Turning now to the infrastructure crisis, please read this hilarious -- and totally accurate -- column written by Monique Spencer. She writes about the "traffic calming" measures installed on Beacon Street in her home town of Brookline, MA. An excerpt:
You put a red light on every block. You get rid of parking in order to kill the retailers. You make new pedestrian crossings appear overnight, in between the red lights. Special bike lanes appear on one block, then disappear, with nanny signs that say "Share the Road." Meander the side streets and you'll find giant mounds in the road that are supposed to make you slow down.
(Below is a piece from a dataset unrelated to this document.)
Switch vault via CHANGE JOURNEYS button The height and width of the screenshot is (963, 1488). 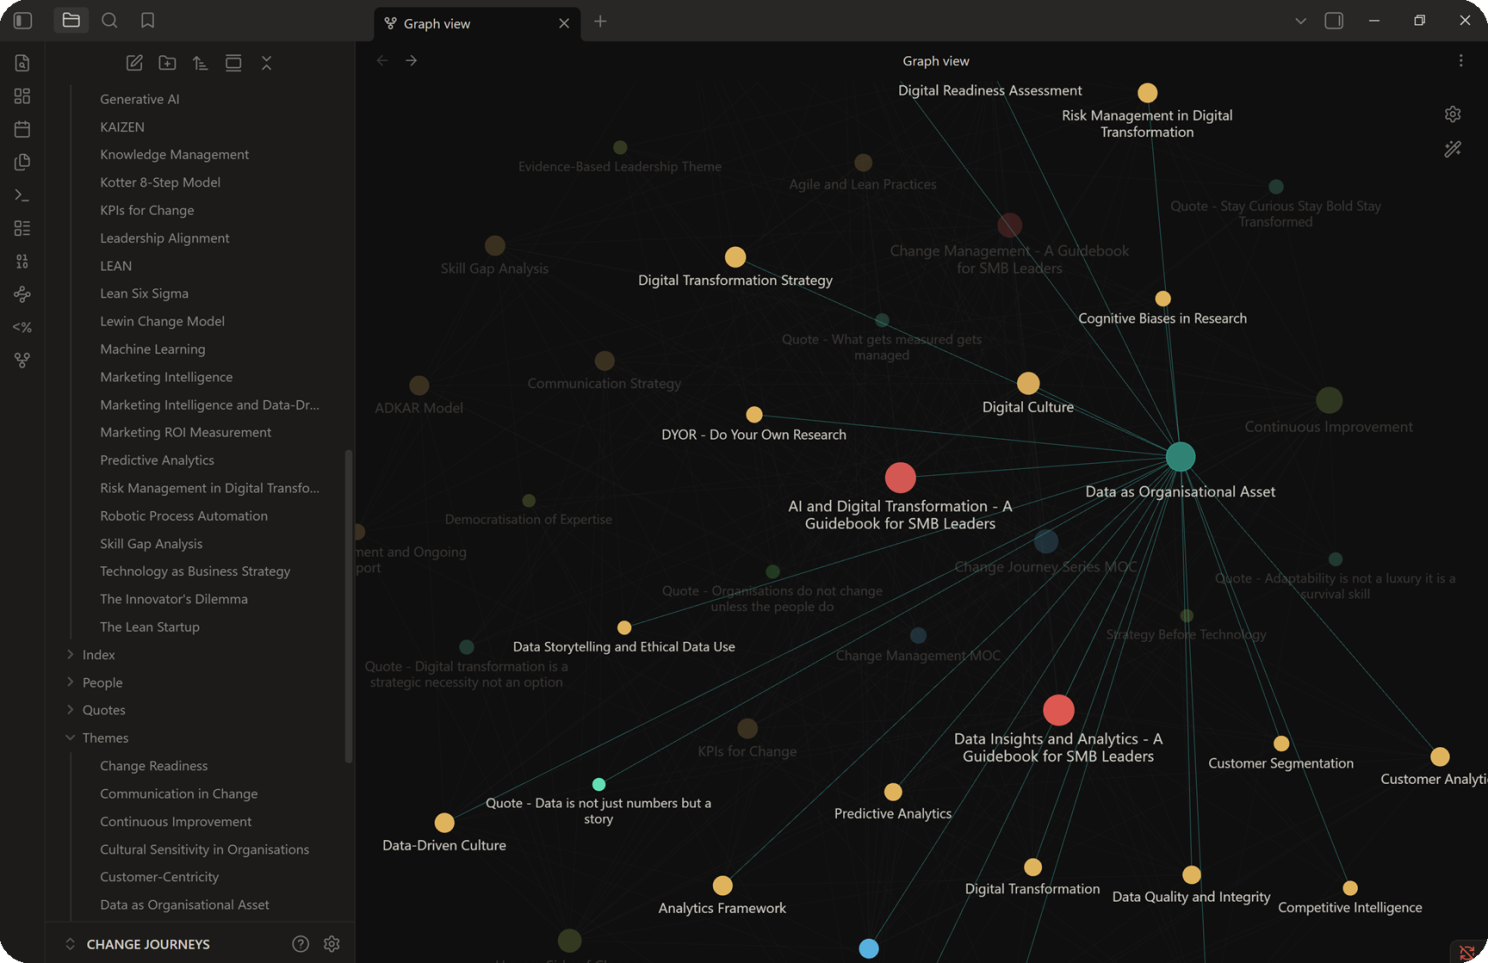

The traffic engineers call these "vertical deflections." Their real function is to eject the newcomer. At night, he does not see the mound, because it is not lit. He hits the takeoff ramp at 30 miles per hour, and by the time his car touches ground again he is in the next town.
I do not feel calmed.
In a more serious vein, part of the reconfiguration was to remove one lane of traffic to create a protected area for on-street parkers along the median island of Beacon Street -- accompanied by a "bulb-out" or "neckdown" at each intersection (see picture above). Let's please recall that the Brookline section of Beacon Street is one of the evacuation routes from downtown Boston in the event of civil emergency or natural disaster. Now that three outgoing lanes have been transformed into two, it seems that we have a 50% reduction in traffic capacity. Were the emergency preparedness people from Boston notified before this happened?
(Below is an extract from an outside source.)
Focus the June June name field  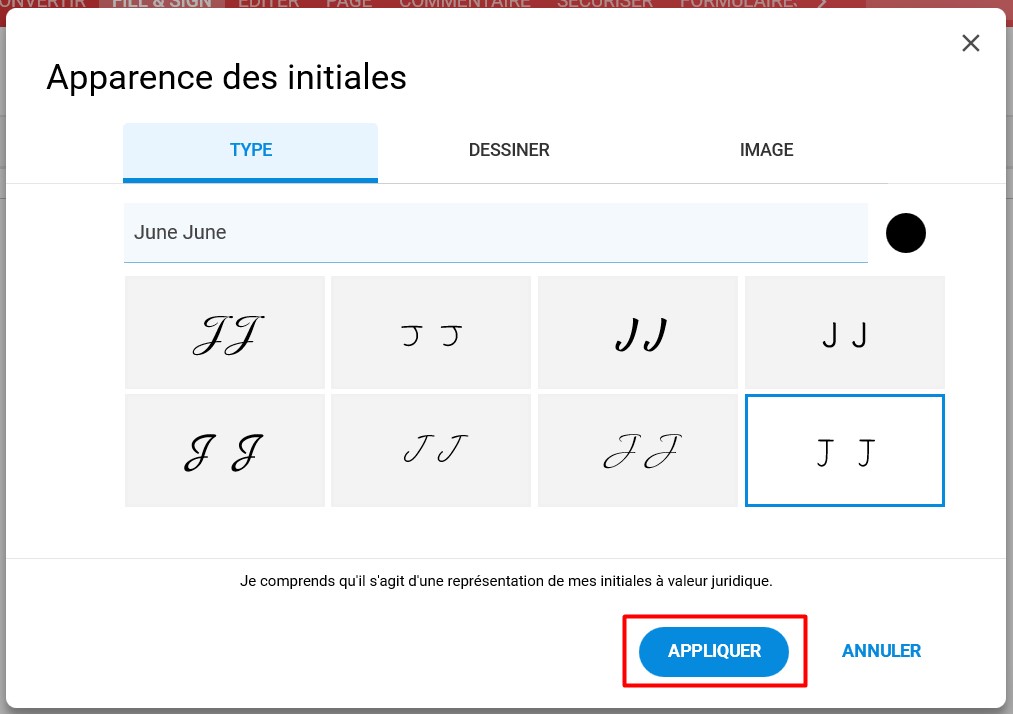(496, 233)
I have to say I am not calmed by the evacuation routes at all. there are signs on my street and I follow them regularly only to find they take me to the next town over and disappear. where do I go from there. That town is surly not a good place to be say, in a hurricane, it is a coastal town. yet there are no more evacuation signs. Boston is done with you, you're on your own.
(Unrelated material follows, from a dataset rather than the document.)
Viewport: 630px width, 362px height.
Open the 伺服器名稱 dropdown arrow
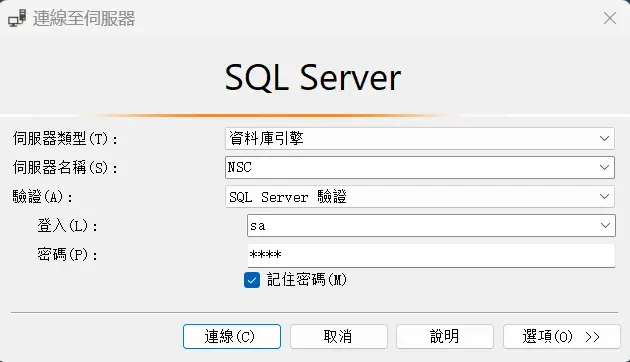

ReplyDeleteI may be missing something but
ReplyDelete>>>Now that three outgoing lanes have been transformed into two, it seems that we have a 50% reduction in traffic capacity.
<<<
3 lanes down to 2 is is 33% reduction
Not to take away form the points
Have you driven down Beacon Street since the lane reconfiguration? Or better, had you driven before the reconfiguration?
ReplyDeleteOn most of Beacon Street we had three narrow lanes, one of which was smack dab against a row of parked cars. So, effectively, there were two narrow lanes, since no one but the grizzliest of taxi drivers would risk taking off the door of a parked car. One of the remaining lane was in a constant struggle against those parked against the median, since there was no clearance for entering or emerging cars.
These days, two wide lanes of traffic move with relative ease (excepting when remaining construction crews are in the way), and some of the white-knuckled terror of Beacon Street driving has been ameliorated.
And let's not forget about cyclists. Frankly, I was terrified the couple times I commuted by bike between Brookline and the medical area -- it's certainly not for amateurs. (I grew up in the suburbs, where a bike ride was a calm and safe endeavor.) Any addition of dedicated bike lanes is most welcome.
Now, we haven't yet seen the impact of all the new traffic lights -- many aren't enabled yet -- but we were promised that advanced timing techniques would assure a smooth ride from one end of Brookline to the other.
What remains, of course, is the pedestrian perspective. Bulb-outs and speed bumps can be annoying for drivers, but when it's midnight on Winchester Street, and some drunk BU student is barreling down at 50 MPH, I'm pretty happy there's a "vertical deflection" that'll tear up his car.